(What is being asked):
All lines from the one with "PAYDAY SALE (989, 47)" through the final line below are to be reproduced exactly; omit the others.

(Supplied data):
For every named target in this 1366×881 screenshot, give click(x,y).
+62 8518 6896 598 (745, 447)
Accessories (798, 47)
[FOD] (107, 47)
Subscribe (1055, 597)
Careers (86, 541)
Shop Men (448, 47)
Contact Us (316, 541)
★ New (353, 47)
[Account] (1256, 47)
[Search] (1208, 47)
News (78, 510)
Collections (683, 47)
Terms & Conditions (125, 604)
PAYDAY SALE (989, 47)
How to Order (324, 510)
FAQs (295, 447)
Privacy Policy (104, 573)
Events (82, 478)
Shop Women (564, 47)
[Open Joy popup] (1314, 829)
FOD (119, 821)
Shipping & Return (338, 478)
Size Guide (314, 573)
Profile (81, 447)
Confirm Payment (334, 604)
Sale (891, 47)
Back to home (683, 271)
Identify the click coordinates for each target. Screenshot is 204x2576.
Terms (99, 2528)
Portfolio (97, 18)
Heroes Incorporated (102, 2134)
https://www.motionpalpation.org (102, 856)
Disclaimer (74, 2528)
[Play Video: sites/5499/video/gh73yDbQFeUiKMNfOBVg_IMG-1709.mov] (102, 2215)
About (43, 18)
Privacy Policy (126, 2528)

(Answer box):
PAYDAY SALE (989, 47)
How to Order (324, 510)
FAQs (295, 447)
Privacy Policy (104, 573)
Events (82, 478)
Shop Women (564, 47)
[Open Joy popup] (1314, 829)
FOD (119, 821)
Shipping & Return (338, 478)
Size Guide (314, 573)
Profile (81, 447)
Confirm Payment (334, 604)
Sale (891, 47)
Back to home (683, 271)
Identify the click coordinates for each target. Screenshot is 204x2576.
Terms (99, 2528)
Portfolio (97, 18)
Heroes Incorporated (102, 2134)
https://www.motionpalpation.org (102, 856)
Disclaimer (74, 2528)
[Play Video: sites/5499/video/gh73yDbQFeUiKMNfOBVg_IMG-1709.mov] (102, 2215)
About (43, 18)
Privacy Policy (126, 2528)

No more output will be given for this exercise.